> **How to complete this task**: The data below contains pictures, which are to be skipped; the lines starting at the line with "Task: Show the" and ending at the line with "Switch to the Live-Bilder" are to be output exactly, both ends included.

(Stored records)
★ ★ ★ ★ ★ ★ ★

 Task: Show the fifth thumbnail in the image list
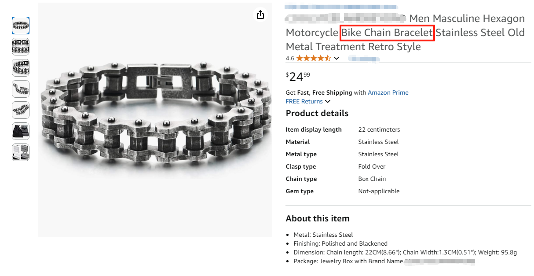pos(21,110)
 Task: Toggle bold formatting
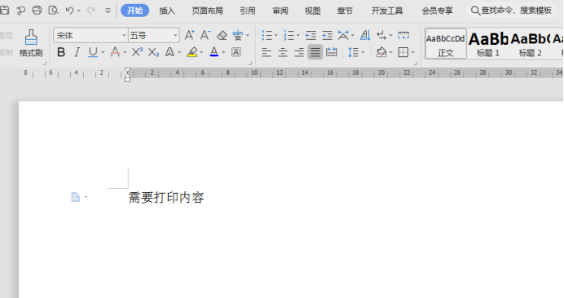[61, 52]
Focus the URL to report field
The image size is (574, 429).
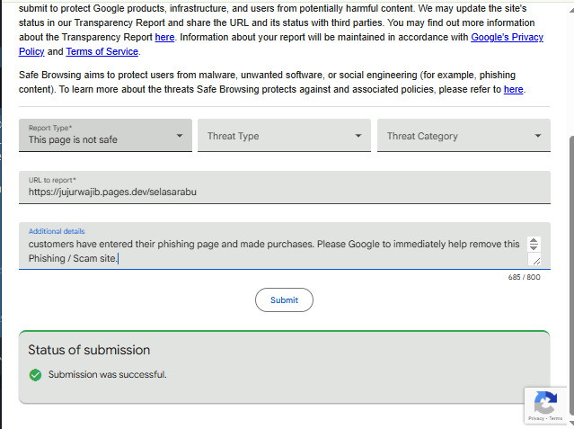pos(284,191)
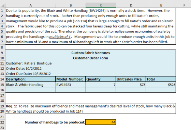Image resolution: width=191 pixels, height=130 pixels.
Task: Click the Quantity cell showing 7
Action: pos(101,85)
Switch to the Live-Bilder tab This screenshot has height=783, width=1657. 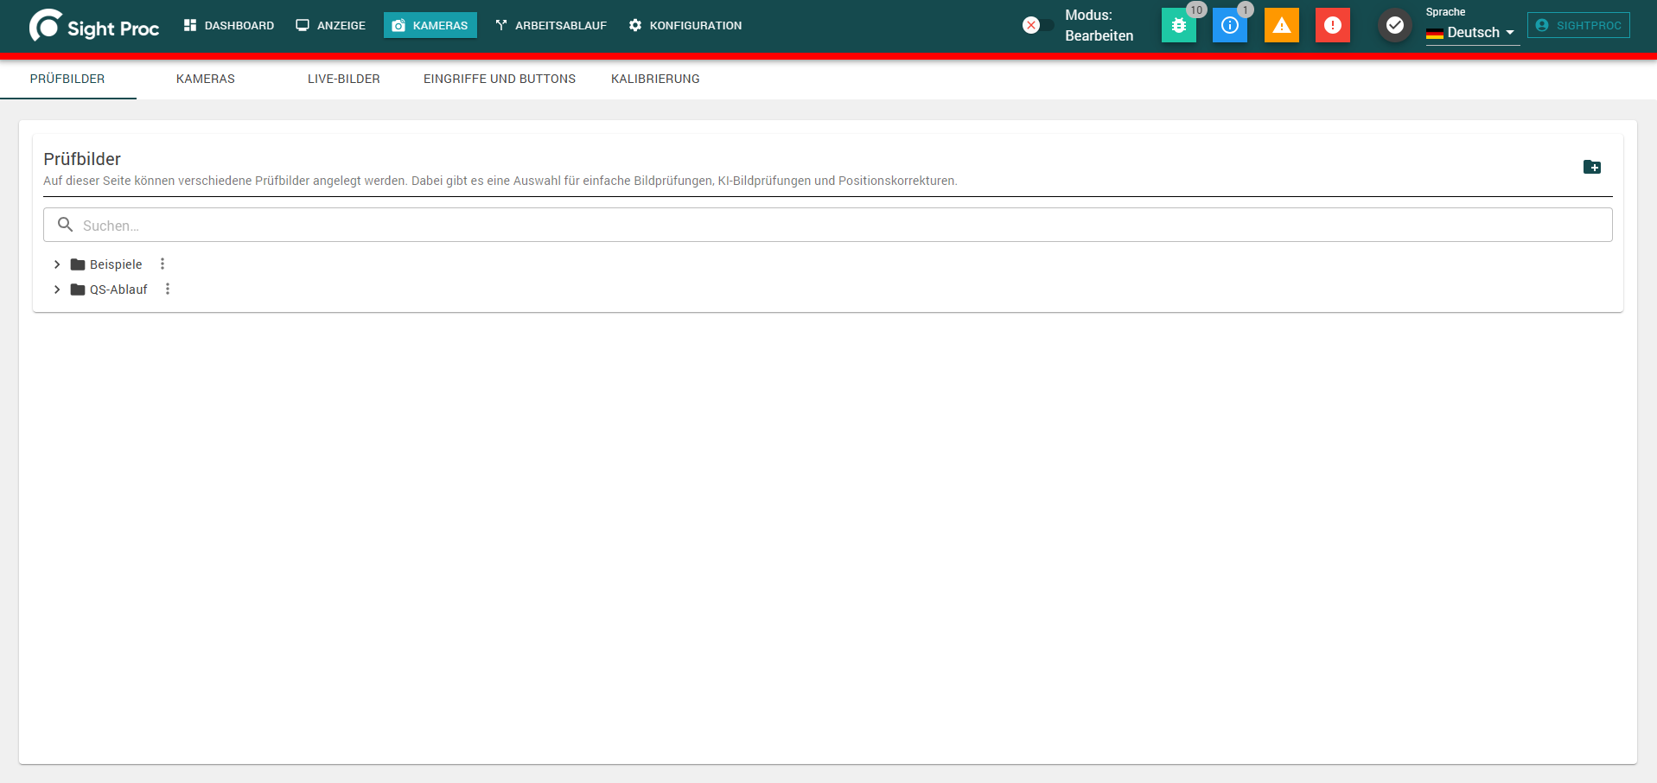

★ ★ ★ ★ ★ ★ ★

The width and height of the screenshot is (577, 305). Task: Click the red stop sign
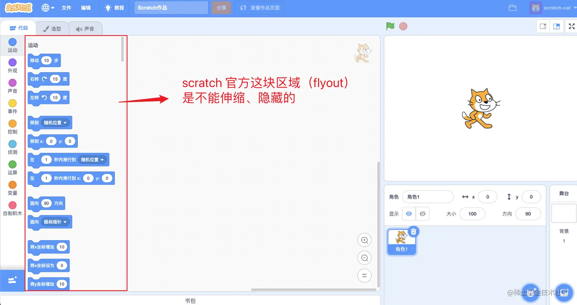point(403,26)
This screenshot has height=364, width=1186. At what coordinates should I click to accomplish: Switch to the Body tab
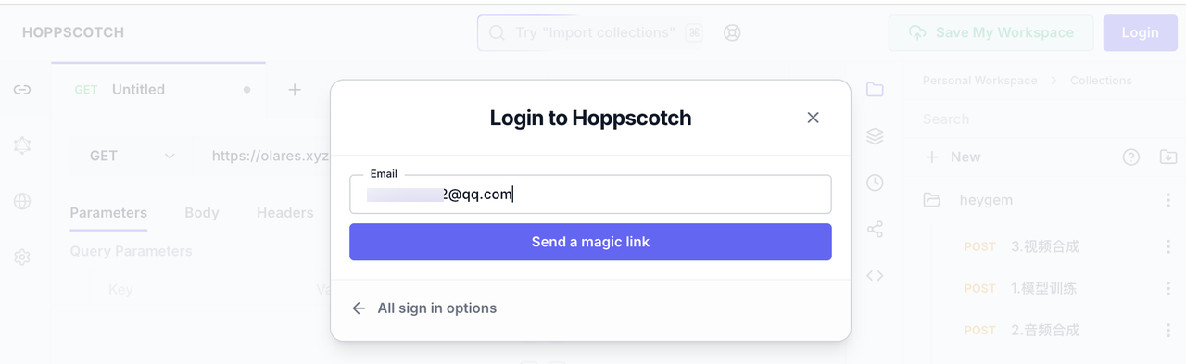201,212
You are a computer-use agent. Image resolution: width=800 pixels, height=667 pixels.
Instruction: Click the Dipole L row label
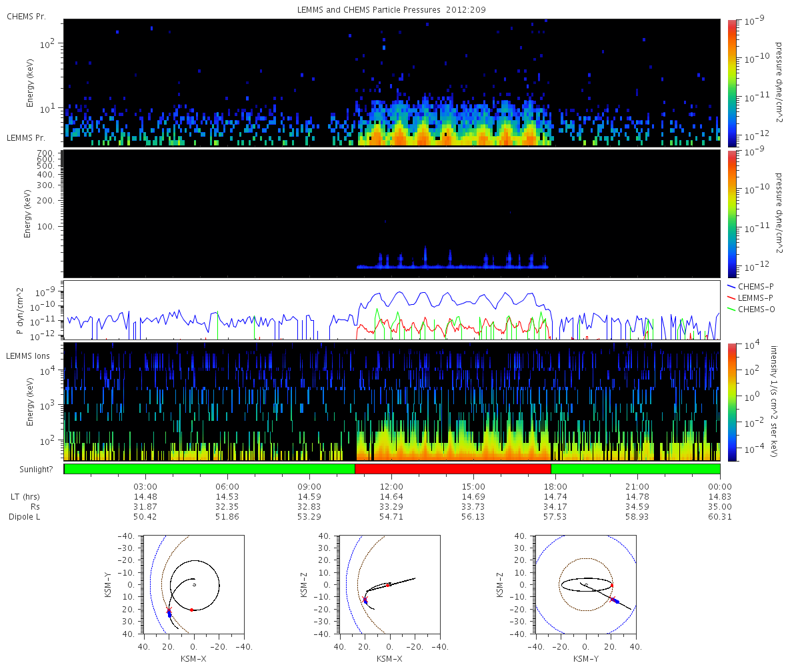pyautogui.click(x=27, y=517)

★ ★ ★ ★ ★ ★ ★

> **Exercise result**:
 Task: Show the fifth thumbnail in the image list
pos(21,110)
 Task: Toggle bold formatting
[61, 52]
Focus the URL to report field
The image size is (574, 429).
pos(284,191)
Image resolution: width=191 pixels, height=130 pixels.
Task: Click the Quantity cell showing 7
Action: pos(101,85)
Switch to the Live-Bilder tab This screenshot has height=783, width=1657. 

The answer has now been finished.